Friday, September 22, 2006

Trying to be politically correct





First of all let me apologise profusely for the diabolical standard of these photos - our scanner has never taken to life in Somerset (well either that or no-one's had sufficient time or inclination to persuade it to talk to the computer in its new home)

So these are photographs of photographs - hence the reflection of the flash and lack of clarity

Finn was talking the other day about a little quilt she made with 'Southern Mammies' on it and how politically incorrect that might be perceived to be in these times. It put me in mind of a Welcome Banner I made for our old church in Gloucester. The photo is the only record I have of it now.
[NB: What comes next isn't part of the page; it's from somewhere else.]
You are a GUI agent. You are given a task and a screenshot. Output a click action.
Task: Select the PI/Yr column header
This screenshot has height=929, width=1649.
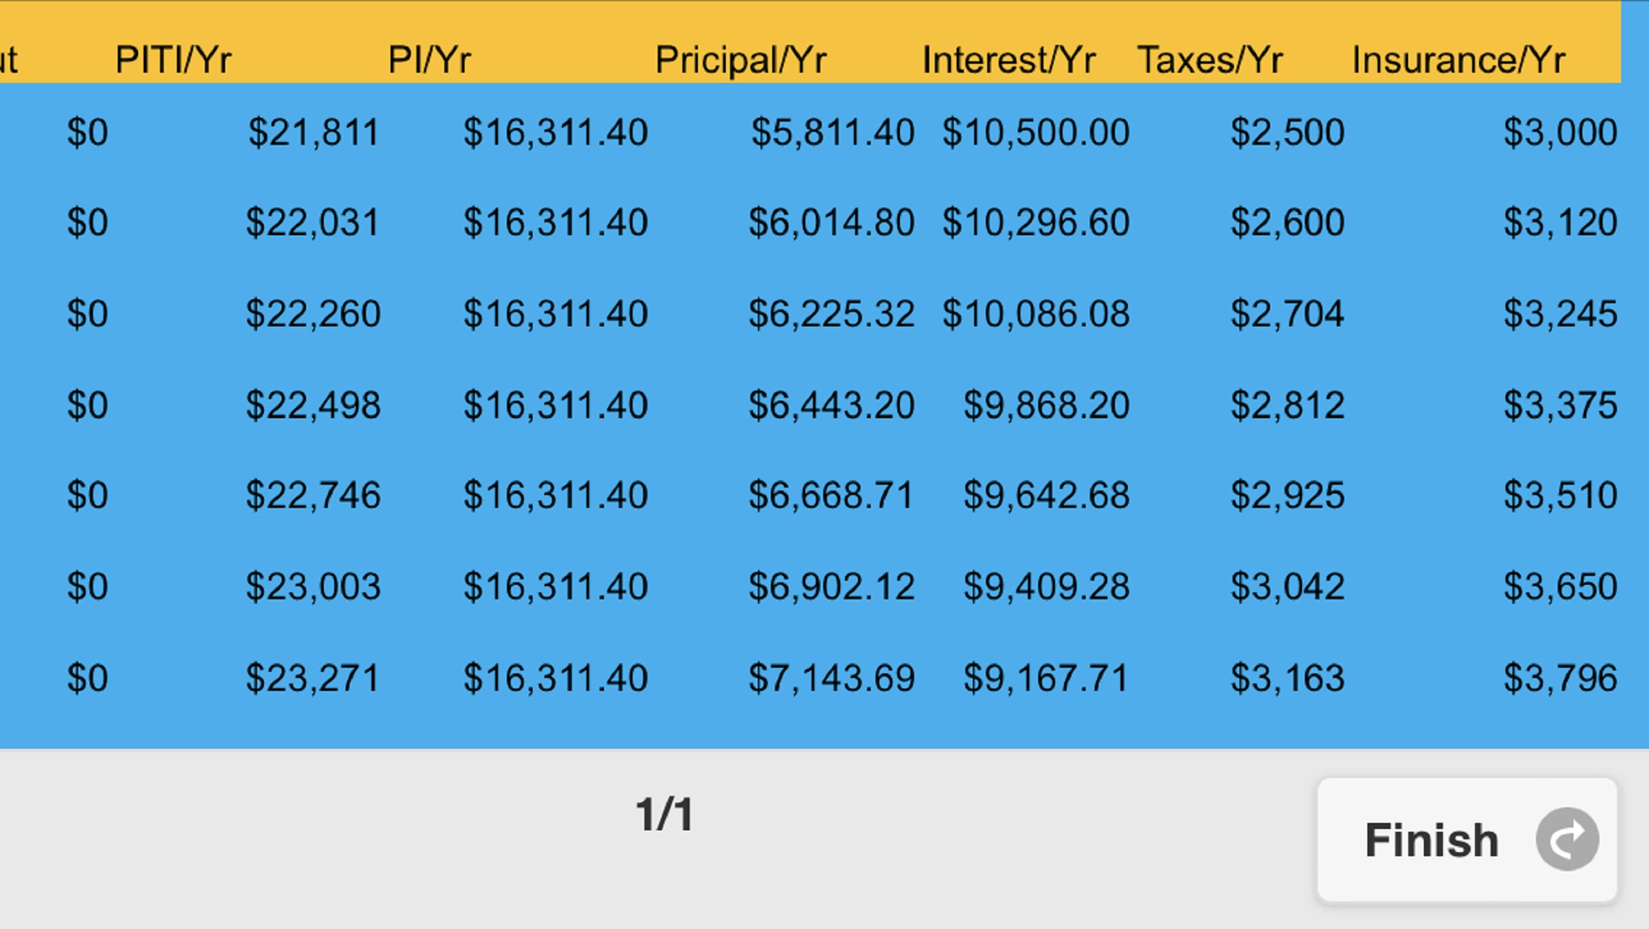[x=429, y=60]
The church had links with a church and school in Calcutta, India (think that it's now known as Kolcatta but don't quote me on that)

We were to receive a visit from the minister of this church at an All Age Worship family service and our minister asked at the planning meeting if someone could make a banner with the word 'welcome' in various different languages.

I think he probably expected something drawn out in marker pens on a length of lining paper.

I volunteered and made the quilted hanging you can get the gist of in the pictures

I had the idea to make a group of multi-cultural children with various speech bubbles around them each with the word in a different language.

The only pre-requisite was that there should be space left for our visitor to write the word in his native language of Bengali - so I duly left him a bubble and a marker pen to write in it

The children include little versions of my own at that age - Sarah is second from left on the front row with her mid brown bob, Nick is the ginger haired boy in the middle row and Lou is the little blonde at the back.

The other children depict various races, the very dark skinned Indian girl has a sequin for her bindi on her forehead. All the children have exactly the same black buttons for eyes and big white semi-circle toothpaste ad type smiles.

When I took it round to The Manse to hand it over the Minister was in the middle of a meeting and so hurriedly took the rolled up hanging that I'd ceremoniously wrapped in black bin liners and thanked me in a distracted fashion to dash back to his meeting

He phoned me an hour or so later lost for words as it was a total surprise and 'far exceeded his expectations' (his words not mine)

I wish I'd thought to go back and take a better digital picture of it before I left but hindsight is always 20/20 vision

2 comments:

Shelina said...

Seems to me like you did a good job being politially correct incorporating lots of different cultures.

Lily said...

Wow Anne - you certainly made an impression there. So what did he write in Bengali?